Custom Pre-Processing of Graphs
The chem_mat_data
package provides dataset in an already pre-processed graph format. This pre-processed graph
format makes some opinionated choices about which kinds of node and edge features are inlcuded to represent
information about each individual atom or bond in the molecular graph.
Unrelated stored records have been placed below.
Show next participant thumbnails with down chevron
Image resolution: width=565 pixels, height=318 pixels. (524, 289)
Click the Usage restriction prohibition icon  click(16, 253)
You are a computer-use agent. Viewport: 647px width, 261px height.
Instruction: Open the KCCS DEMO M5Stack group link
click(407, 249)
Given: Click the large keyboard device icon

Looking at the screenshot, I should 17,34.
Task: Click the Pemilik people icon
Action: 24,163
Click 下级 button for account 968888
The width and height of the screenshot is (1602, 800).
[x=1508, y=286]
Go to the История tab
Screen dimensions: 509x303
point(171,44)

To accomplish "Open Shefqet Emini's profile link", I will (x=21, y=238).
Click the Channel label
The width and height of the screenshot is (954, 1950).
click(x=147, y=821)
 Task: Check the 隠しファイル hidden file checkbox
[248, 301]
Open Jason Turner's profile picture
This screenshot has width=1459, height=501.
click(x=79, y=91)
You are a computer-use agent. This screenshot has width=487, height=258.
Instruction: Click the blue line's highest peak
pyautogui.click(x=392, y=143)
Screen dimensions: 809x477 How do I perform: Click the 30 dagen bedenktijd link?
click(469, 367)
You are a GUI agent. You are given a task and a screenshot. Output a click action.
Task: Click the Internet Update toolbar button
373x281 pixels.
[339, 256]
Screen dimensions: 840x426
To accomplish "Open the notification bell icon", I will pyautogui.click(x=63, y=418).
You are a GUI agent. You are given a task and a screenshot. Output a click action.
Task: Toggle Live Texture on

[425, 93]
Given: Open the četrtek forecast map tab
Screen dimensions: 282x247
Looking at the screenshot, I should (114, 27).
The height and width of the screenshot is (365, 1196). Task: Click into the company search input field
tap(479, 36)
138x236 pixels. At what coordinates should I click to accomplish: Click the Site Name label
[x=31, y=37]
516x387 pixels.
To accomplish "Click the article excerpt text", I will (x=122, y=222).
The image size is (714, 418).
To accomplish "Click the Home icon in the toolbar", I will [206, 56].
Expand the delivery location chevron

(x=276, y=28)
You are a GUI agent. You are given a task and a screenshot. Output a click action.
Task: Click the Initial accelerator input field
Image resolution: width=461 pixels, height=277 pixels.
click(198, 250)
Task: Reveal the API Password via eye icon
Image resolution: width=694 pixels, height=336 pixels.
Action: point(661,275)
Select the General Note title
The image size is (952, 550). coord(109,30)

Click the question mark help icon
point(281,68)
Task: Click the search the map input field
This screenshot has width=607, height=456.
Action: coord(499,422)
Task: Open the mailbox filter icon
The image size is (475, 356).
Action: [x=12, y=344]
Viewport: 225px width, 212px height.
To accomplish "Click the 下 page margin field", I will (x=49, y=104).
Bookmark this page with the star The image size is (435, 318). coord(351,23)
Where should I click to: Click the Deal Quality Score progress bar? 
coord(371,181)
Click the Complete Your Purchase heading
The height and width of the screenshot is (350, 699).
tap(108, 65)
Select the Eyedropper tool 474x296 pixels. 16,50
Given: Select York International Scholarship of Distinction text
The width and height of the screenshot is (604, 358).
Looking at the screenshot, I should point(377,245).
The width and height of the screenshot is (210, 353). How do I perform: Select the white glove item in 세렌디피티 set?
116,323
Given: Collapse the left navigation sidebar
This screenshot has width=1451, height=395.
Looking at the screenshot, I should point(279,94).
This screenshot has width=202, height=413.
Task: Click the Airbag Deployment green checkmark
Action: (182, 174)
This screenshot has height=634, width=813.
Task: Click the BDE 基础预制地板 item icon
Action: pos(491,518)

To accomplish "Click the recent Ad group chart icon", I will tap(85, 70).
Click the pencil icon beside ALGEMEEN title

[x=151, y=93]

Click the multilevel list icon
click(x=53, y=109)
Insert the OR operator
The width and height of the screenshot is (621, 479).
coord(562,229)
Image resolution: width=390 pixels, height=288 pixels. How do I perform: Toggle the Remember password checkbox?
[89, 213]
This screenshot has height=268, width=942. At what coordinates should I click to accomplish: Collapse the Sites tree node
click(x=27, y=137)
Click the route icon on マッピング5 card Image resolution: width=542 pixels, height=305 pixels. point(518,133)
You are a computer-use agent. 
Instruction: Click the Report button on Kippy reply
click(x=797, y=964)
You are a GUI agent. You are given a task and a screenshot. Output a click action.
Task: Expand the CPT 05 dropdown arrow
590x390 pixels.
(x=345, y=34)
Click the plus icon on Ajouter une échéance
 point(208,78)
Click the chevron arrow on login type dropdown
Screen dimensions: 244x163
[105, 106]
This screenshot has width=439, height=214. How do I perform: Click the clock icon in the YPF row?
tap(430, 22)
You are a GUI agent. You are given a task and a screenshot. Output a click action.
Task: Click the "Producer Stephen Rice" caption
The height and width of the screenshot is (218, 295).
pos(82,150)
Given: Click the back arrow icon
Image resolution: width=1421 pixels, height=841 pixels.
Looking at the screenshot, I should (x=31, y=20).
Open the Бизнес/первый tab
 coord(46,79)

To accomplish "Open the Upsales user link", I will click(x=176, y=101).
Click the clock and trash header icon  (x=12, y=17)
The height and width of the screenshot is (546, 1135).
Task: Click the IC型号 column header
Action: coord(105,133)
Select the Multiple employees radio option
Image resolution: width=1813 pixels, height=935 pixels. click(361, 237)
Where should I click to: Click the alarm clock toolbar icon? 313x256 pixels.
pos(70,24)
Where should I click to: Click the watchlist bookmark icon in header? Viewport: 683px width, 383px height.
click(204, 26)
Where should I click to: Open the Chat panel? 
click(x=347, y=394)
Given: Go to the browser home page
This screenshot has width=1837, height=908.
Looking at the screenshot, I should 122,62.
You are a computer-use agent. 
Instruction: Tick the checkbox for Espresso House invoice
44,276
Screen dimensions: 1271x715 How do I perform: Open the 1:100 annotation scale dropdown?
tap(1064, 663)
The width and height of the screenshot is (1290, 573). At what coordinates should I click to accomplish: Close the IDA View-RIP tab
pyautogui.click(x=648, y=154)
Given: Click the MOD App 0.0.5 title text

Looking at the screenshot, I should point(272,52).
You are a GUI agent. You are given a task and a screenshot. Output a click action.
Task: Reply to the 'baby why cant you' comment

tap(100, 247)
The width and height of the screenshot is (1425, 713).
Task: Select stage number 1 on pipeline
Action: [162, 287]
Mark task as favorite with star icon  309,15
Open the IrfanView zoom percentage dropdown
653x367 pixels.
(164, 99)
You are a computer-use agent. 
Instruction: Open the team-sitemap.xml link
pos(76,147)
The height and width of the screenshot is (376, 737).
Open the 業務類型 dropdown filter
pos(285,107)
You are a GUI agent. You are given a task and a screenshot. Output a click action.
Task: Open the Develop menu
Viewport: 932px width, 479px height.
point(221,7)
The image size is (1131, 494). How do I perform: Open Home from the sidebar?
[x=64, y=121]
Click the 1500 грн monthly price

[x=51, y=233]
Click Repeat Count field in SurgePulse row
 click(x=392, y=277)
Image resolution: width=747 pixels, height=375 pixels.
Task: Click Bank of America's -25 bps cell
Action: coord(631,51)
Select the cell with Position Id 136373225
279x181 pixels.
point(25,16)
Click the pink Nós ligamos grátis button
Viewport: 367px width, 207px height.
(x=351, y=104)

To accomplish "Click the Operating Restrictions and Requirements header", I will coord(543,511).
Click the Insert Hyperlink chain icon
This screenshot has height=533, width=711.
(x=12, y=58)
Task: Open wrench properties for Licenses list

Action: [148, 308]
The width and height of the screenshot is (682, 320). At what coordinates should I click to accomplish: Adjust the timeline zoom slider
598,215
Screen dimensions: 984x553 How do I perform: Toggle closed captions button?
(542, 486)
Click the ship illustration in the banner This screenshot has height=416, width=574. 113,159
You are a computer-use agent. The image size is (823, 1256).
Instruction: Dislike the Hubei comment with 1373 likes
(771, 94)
If this pre-defined format for some reason isn't sufficient for a given dataset, there exists the possibility to
define a custom Processing
class to construct a pre-processing pipeline that converts the SMILES representations
into graph structures.
Creating a MoleculeProcessing
Subclass
To define a custom pre-processing structure, one can define a custom subclass of the MoleculeProcessing
subclass
and define the desired node and edge features by modifying the node_attributes
and edge_attributes
class
properties. Both properties have to be dictionary objects that define the node and edge features by providing
a callback function or class that derives the desired property from the corresponding rdkit.Atom
or rdkit.Bond
objects.
In the following example we can define a customized processing class which only encodes a subset of atom types and only includes the mass of the atom as an additional feature. For the edge attributes we only encode the difference between single and double bonds.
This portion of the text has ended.